In [17]:
%load_ext nvcc4jupyter

from nvcc4jupyter import set_defaults
set_defaults(compiler_args='-arch=sm_100a -Xptxas=-v -O0')

Source files will be saved in "/tmp/tmpl_a417v3".


In [18]:
# for i in range(84):
#   print(f"st.global.f32 [%thread_write_addr + {4*i}],  %fA{i};")

In [19]:

# for i in range(84):
#   for _ in range(20):
#     print(f"    fma.rn.f32 %fA{i}, %fB{i}, %fC{i}, %fA{i}; ")

In [20]:
# for i in range(84): 
#   print(f"mov.f32 %fC{i}, {(3*i/100)};")

In [29]:
import sys
import numpy as np
# Switched from 'from cuda import cuda' to 'cuda.bindings.driver' to fix deprecation warning
from cuda.bindings import driver as cuda

def check_cuda_errors(result):
    """Helper to check CUDA driver API results."""
    if isinstance(result, tuple):
        err = result[0]
        if len(result) > 1:
            val = result[1]
        else:
            val = None
    else:
        err = result
        val = None

    if err != cuda.CUresult.CUDA_SUCCESS:
        raise RuntimeError(f"CUDA Error: {err}")
    return val

def run_cuda_kernel(ptx_path, kernel_name):
    # --- Configuration ---
    # Launch parameters stay hardcoded as requested
    NUM_THREADS = 1  # One Warp
    REGS_PER_THREAD = 84

    try:
        # --- 1. Initialize CUDA ---
        check_cuda_errors(cuda.cuInit(0))
        device = check_cuda_errors(cuda.cuDeviceGet(0))
        context = check_cuda_errors(cuda.cuCtxCreate(0, device))
        print(f"Context created on device: {device}")

        # --- 2. Load PTX Module ---
        try:
            with open(ptx_path, "rb") as f:
                ptx_data = f.read()

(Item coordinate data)
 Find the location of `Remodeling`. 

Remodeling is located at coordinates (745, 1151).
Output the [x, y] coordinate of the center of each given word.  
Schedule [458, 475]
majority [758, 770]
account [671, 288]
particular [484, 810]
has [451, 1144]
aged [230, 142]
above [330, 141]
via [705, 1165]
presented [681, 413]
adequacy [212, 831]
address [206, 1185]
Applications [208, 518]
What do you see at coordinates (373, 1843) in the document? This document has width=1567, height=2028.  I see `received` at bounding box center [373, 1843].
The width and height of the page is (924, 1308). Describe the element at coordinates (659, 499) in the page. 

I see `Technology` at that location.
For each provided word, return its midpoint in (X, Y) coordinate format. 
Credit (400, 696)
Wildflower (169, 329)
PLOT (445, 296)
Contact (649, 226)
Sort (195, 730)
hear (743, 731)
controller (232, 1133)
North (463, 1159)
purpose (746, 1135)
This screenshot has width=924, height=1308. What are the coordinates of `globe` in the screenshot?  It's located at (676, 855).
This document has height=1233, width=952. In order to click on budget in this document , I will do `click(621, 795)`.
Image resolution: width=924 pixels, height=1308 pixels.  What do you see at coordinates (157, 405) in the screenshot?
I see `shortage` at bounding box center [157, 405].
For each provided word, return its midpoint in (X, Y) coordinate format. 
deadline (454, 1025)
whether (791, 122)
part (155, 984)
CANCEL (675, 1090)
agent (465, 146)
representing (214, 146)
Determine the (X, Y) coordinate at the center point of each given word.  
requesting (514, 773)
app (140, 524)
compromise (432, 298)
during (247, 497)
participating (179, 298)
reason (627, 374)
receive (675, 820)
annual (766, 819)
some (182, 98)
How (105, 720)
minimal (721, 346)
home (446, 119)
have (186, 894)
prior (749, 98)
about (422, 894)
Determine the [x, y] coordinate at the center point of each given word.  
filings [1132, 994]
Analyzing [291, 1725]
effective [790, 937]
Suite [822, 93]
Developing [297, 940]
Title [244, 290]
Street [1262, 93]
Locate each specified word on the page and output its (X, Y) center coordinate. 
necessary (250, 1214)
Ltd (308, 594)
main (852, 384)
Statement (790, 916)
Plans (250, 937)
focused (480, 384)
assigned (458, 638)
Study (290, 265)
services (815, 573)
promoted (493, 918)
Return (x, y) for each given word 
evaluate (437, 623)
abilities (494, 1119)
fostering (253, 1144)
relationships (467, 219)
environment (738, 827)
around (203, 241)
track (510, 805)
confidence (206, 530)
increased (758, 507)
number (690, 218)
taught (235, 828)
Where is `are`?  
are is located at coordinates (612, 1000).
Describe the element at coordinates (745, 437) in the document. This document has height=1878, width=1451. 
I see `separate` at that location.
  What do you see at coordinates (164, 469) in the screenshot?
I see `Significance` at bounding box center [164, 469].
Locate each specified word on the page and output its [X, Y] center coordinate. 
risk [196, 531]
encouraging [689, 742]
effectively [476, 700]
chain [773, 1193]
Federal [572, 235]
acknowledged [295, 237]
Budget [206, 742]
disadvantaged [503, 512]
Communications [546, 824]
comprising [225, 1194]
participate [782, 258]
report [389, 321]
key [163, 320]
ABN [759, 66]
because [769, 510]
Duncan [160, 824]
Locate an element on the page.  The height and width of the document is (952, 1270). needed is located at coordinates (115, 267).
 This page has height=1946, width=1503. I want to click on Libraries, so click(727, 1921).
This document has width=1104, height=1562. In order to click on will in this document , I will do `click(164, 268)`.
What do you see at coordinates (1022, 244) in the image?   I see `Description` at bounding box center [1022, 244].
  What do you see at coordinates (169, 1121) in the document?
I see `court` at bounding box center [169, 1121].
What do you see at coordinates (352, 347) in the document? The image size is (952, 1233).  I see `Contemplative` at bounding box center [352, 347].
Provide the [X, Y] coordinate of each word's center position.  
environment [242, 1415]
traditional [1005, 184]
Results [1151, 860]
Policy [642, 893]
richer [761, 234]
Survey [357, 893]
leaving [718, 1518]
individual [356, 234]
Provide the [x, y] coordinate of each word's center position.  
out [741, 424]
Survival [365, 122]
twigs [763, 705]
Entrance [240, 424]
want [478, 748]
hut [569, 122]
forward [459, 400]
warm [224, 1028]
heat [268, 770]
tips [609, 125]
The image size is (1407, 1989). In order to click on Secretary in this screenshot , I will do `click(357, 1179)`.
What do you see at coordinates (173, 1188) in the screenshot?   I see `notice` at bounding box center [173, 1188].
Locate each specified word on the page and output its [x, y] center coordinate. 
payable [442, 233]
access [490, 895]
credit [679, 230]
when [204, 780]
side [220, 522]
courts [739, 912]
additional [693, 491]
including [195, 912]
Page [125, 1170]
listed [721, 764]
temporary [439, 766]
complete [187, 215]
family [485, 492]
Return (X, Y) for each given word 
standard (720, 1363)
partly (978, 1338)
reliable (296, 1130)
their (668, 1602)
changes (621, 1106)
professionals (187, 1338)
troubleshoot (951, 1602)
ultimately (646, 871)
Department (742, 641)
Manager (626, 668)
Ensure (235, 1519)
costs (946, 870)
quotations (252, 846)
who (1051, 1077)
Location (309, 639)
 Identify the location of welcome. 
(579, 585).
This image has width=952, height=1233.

TO BE DONE.
[A] Based on the CUDA notebook code, explain why the driver module is imported from cuda.bindings.
[B] In the CUDA notebook code, what value is assigned to REGS_PER_THREAD?
[C] Please reproduce the CUDA notebook code word for word, starting at "context = check_cuda_errors(cuda.cuCtxCreate(0, device))" and ending at "ptx_data = f.read()".
These records have no connection to the notebook code.

OUTPUTS BY TASK.
[A] The import was changed from 'from cuda import cuda' to 'cuda.bindings.driver' to fix a deprecation warning.

[B] 84

[C]
context = check_cuda_errors(cuda.cuCtxCreate(0, device))
        print(f"Context created on device: {device}")

        # --- 2. Load PTX Module ---
        try:
            with open(ptx_path, "rb") as f:
                ptx_data = f.read()